After the induction period, no control or treatment animals showed positive reactions, and no readings of erythema could be discerned from the treatment animals due to local yellow discolouration. Following the induction, no control animals showed positive reactions on either flank at either 24 or 48 hours; no positive reactions were observed among treatment animals on the right flank, however, positive reactions were observed in 8 out of 10 animals on the left flank at both 24 and 48 hours after removal of the challenge application.

Based on the positive reactions in 8 out of 10 animals following the challenge application, the test item shows great potential to elicit skin reactions and is considered a skin sensitiser.

Endpoint conclusion

Endpoint conclusion:

adverse effect observed (sensitising)

Additional information:

No data on Disperse Yellow 231 is available, thus data on a structural analogue, i.e. Similar Substance 01, was used. Details on the read across approach are available in section 13.
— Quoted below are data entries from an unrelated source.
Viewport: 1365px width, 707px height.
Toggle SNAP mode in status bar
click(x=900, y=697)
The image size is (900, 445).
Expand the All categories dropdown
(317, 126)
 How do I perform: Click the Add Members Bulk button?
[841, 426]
Two in vivo experimental studies according to OECD guideline 406 were available: a GPMT and a Buehler assay. In the GPMT, 80 % of animals gave a positive response for sensitisation at both 24 and 48 hours after challenge exposure. In the GPMT, intradermal induction was done at 5 % w/w, followed by a dermal induction at 25 %w/w and dermal challenge at 25 % w/w.

In the Buehler assay, no animals showed a positive response upon 25 % w/w dermal applications in both induction and challenge phases.
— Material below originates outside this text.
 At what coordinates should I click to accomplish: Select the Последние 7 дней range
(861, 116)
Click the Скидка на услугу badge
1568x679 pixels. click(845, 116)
Based on available data, both studies were considered as reliable. Therefore, the GPMT was selected as key study following a precautionary approach.

Respiratory sensitisation

Endpoint conclusion

Endpoint conclusion:

no study available

Justification for classification or non-classification

According to the CLP Regulation (EC 1272/2008), a skin sensitiser is a substance which will lead to an allergic response following skin contact. Sensitisation includes two phases: the first phase is induction of specialised immunological memory in an individual by exposure to an allergen. The second phase is elicitation, i.e. production of a cell-mediated or antibody-mediated allergic response by exposure of a sensitised individual to an allergen.

Skin sensitisation predictive tests usually follow this pattern: an induction phase, the response to which is measured by a standardised elicitation phase.

The Guinea Pig Maximisation Test (GPMT) is a two-phase, in vivo sensitisation test involving initial intradermal injection of the substance and an adjuvant and subsequent epidermal exposure to evaluate sensitisation potential in guinea pigs.

According to the CLP Regulation (EC 1272/2008):

- substances showing (a) a high frequency of occurrence in humans and/or (b) a high potency in animals can be presumed to have the potential to produce significant sensitisation in humans. Specifically, a substance shall be classified as a Category 1A: Skin Sensitiser if 30 % or more of test animals respond to an intradermal induction concentration of ≤ 0.1 %, or if 60 % or more of test animals respond to a concentration > 0.1 % to ≤ 1 %, in a GPMT.

- substances showing (a) a low to moderate frequency of occurrence in humans and/or (b) a low to moderate potency in animals can be presumed to have the potential to produce sensitisation in humans. Specifically, a substance shall be classified as a Category 1B: Skin Sensitiser if at least 30 % but < 60 % of test animals respond to an intradermal induction concentration of > 0.1 % to ≤ 1 %, or if 30 % or more test animals respond to an intradermal induction concentration of > 1 %, in a GPMT.

80 % of test animals responded to an intradermal induction concentration of 5.0 % test item in the Guinea Pig Maximisation Test (GPMT); therefore, the substance is considered sensitising, and classification as a Category 1B: Skin Sensitiser is warranted according to the CLP Regulation (EC 1272/2008).